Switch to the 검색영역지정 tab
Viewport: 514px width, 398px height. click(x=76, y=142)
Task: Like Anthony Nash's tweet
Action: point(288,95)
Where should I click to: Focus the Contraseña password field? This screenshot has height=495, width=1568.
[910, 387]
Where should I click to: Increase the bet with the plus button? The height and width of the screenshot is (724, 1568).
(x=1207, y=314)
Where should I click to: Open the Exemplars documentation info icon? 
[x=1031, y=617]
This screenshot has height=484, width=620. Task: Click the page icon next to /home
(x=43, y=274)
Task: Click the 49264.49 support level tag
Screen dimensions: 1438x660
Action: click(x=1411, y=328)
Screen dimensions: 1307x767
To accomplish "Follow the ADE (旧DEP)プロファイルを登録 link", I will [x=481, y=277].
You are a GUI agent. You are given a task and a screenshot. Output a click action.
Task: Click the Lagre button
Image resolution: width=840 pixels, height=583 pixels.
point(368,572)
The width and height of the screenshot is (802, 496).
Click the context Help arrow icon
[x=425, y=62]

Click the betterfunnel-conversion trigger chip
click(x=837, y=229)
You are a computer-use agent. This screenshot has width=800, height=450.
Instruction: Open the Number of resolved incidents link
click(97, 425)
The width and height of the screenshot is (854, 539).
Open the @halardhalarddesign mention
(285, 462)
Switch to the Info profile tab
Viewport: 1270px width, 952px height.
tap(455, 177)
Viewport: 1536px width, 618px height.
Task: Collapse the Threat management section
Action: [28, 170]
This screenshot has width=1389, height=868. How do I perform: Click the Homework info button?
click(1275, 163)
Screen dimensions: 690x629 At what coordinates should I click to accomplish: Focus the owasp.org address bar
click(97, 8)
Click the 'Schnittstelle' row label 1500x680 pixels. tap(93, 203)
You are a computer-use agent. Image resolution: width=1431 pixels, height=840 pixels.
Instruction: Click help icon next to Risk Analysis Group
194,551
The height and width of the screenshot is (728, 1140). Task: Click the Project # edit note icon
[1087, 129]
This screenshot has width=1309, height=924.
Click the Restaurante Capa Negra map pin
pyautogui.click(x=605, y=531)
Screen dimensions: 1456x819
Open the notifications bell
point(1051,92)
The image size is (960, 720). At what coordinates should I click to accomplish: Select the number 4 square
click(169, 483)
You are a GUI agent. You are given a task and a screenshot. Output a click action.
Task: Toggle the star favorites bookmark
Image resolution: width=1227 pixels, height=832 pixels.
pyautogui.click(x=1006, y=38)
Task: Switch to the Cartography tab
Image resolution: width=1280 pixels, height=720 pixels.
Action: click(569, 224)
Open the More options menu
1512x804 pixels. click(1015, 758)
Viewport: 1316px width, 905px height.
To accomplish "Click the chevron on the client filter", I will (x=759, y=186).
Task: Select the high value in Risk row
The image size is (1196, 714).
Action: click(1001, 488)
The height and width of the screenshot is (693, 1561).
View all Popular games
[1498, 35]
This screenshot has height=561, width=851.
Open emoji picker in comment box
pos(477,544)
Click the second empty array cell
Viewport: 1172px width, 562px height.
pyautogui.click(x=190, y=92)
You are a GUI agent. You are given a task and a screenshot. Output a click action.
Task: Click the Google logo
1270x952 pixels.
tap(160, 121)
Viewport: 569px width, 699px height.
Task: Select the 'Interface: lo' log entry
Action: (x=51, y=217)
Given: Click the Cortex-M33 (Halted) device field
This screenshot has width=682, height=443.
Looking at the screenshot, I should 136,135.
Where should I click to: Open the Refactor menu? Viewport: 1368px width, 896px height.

The task: Extract every line from the items above that contains the string "accomplish", copying each line in full.

Worked answer:
To accomplish "Follow the ADE (旧DEP)プロファイルを登録 link", I will [x=481, y=277].
Screen dimensions: 690x629 At what coordinates should I click to accomplish: Focus the owasp.org address bar
The image size is (960, 720). At what coordinates should I click to accomplish: Select the number 4 square
To accomplish "Click the chevron on the client filter", I will (x=759, y=186).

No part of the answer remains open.